-------- Document passage --------
TELECOM Digest OnLine - Sorted: Interpol Uses Technology to Fight Child Porn


Interpol Uses Technology to Fight Child Porn


Mark Trevelyan (reuters@telecom-digest.org)
Wed, 21 Sep 2005 14:34:46 -0500

By Mark Trevelyan, Security Correspondent

Interpol will launch a big push to identify child sex victims and
prosecute abusers with the help of special software that can minutely
analyze pornographic images, many from the Internet, and spot vital
background clues.

Hamish McCulloch, a British investigator at Interpol who specializes
in child porn, said police around the world will get access to the
technology via a 3.2 million euro image database to be funded by the
Group of Eight (G8) leading nations.

He said it should lead to a big rise in the number of countries
submitting child porn images to Interpol -- currently fewer than 20 --
and in the number of victims found and rescued.

"Currently investigations tend to focus on trying to seize computers,
forensically examine the hard drive and obtain the evidence to
prosecute for possession or distribution (of child pornography),"
McCulloch told Reuters in an interview.

"The countries who are saying 'let's try to identify the victim' are
limited. And that's really where the push has got to go ... Once you've
identified the victim, you've identified the abuser. The vast majority
are identified through the victims."
-------- Data excerpts --------
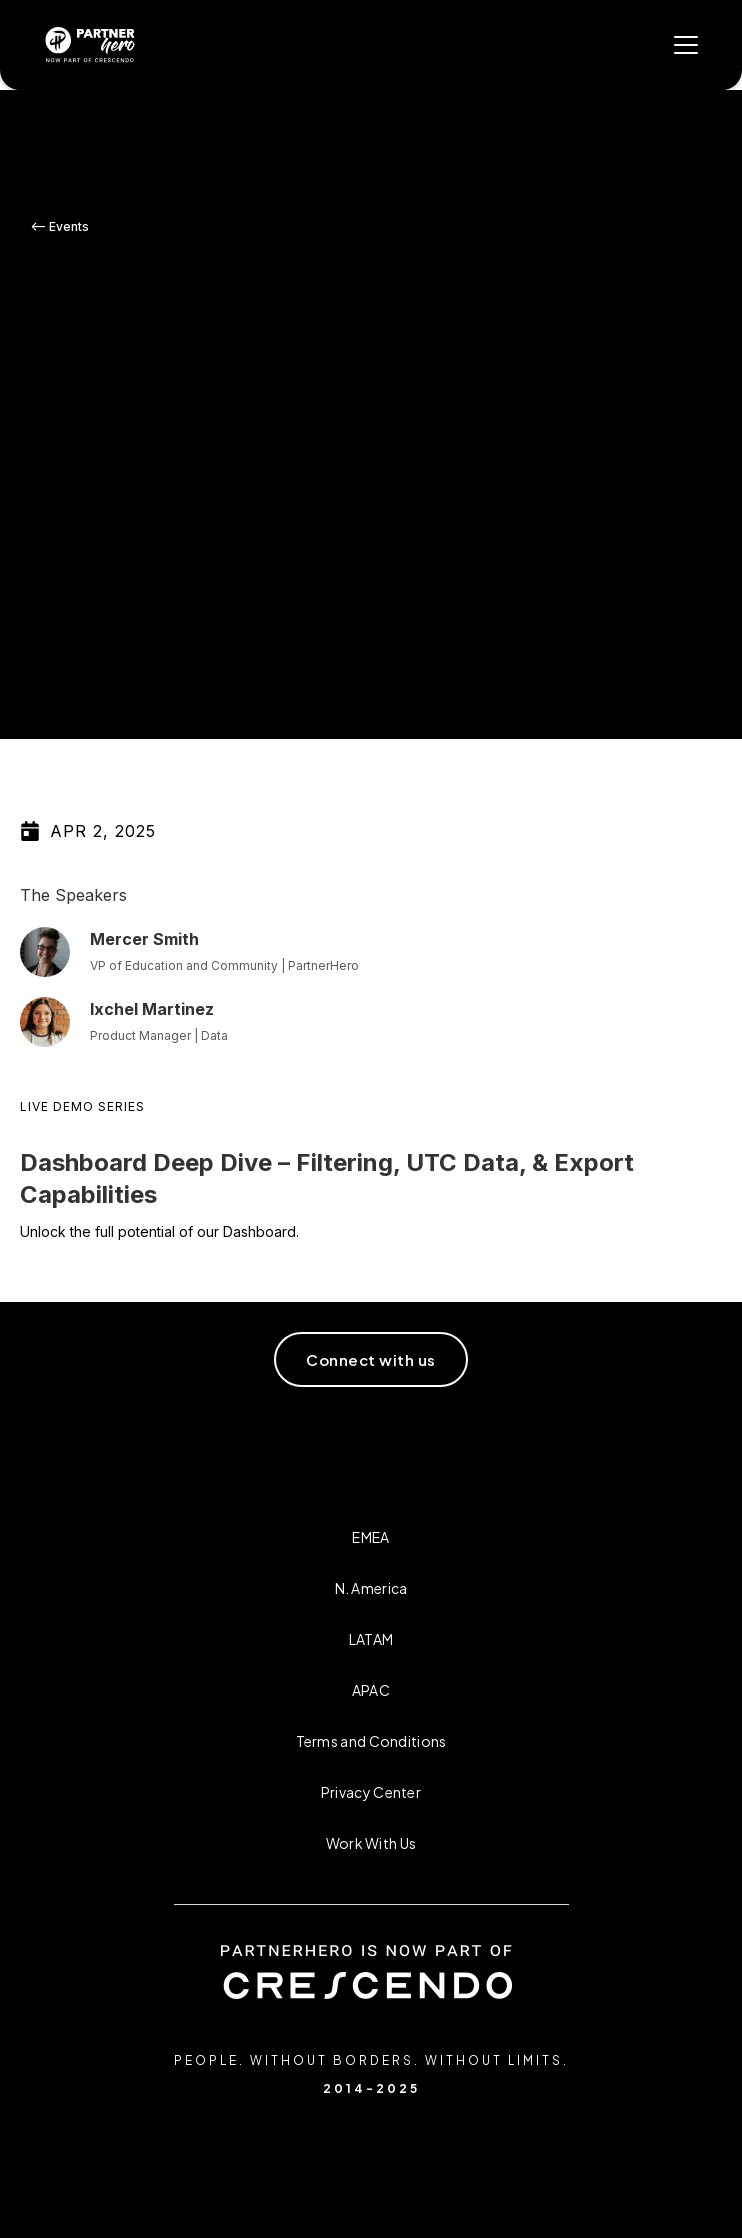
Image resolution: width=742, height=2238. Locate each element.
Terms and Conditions (371, 1741)
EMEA (370, 1537)
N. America (371, 1588)
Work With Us (371, 1843)
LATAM (371, 1639)
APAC (371, 1690)
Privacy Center (371, 1792)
--------
§ Problems to work on:
- A) Can you copy the Interpol article word for word, from "Hamish McCulloch, a" through "(G8) leading nations.", inclusive?
- B) Can you continue the article on Interpol's image-analysis push, starting after its last sentence?

§ Task results:
- A)
Hamish McCulloch, a British investigator at Interpol who specializes
in child porn, said police around the world will get access to the
technology via a 3.2 million euro image database to be funded by the
Group of Eight (G8) leading nations.

- B)
Since 2001, the world police organization Interpol has built up a vast
store of hundreds of thousands of pornographic images showing up to
20,000 different children.

It has managed to identify and rescue 346, with the largest numbers
coming from Sweden, the United States and Germany -- a positive
reflection, McCulloch says, on the commitment of police in those
nations.

Until now, countries that want to run checks on new images have had to
send requests to Interpol's headquarters in France to be handled by
two specialist officers.

But with the G8 project, now being put out to commercial tender, the
system will be automated and widened so police anywhere can conduct
their own searches around the clock to check if newly found images
match those already stored.

The specialized software can match not only victims but also crime
scenes, even when the images in question are taken in apparently
anonymous indoor settings.

Analyzing a photo of a young girl discovered on a computer in the
United States, for example, the Interpol team found a match with four
pictures from Belgium, showing a different child in the same room.

The computer made the connection by recognizing the wallpaper and the
distinctive floral pattern on a pillowcase. Police were eventually
able to trace the victims and the abuser.

In another case, McCulloch believes police are now close to arresting
a pedophile in Poland who has posted child porn that was submitted to
Interpol by Sweden and Canada.

The key lead now is a series of photographs showing the man exposing
himself in his car as young children walk past. McCulloch says he is
confident police will track down the scene, and the culprit, from
details glimpsed in the background of the pictures, such as buildings,
graffiti and trees.

While the Internet remains flooded with child pornography -- after
all, about sixty percent of the internet is pornography of one kind
or another, and child pornography is about twenty percent of that,
"With three clicks you can find images of child abuse very easily" --
McCulloch believes the new technology significantly raises the chances
of catching offenders.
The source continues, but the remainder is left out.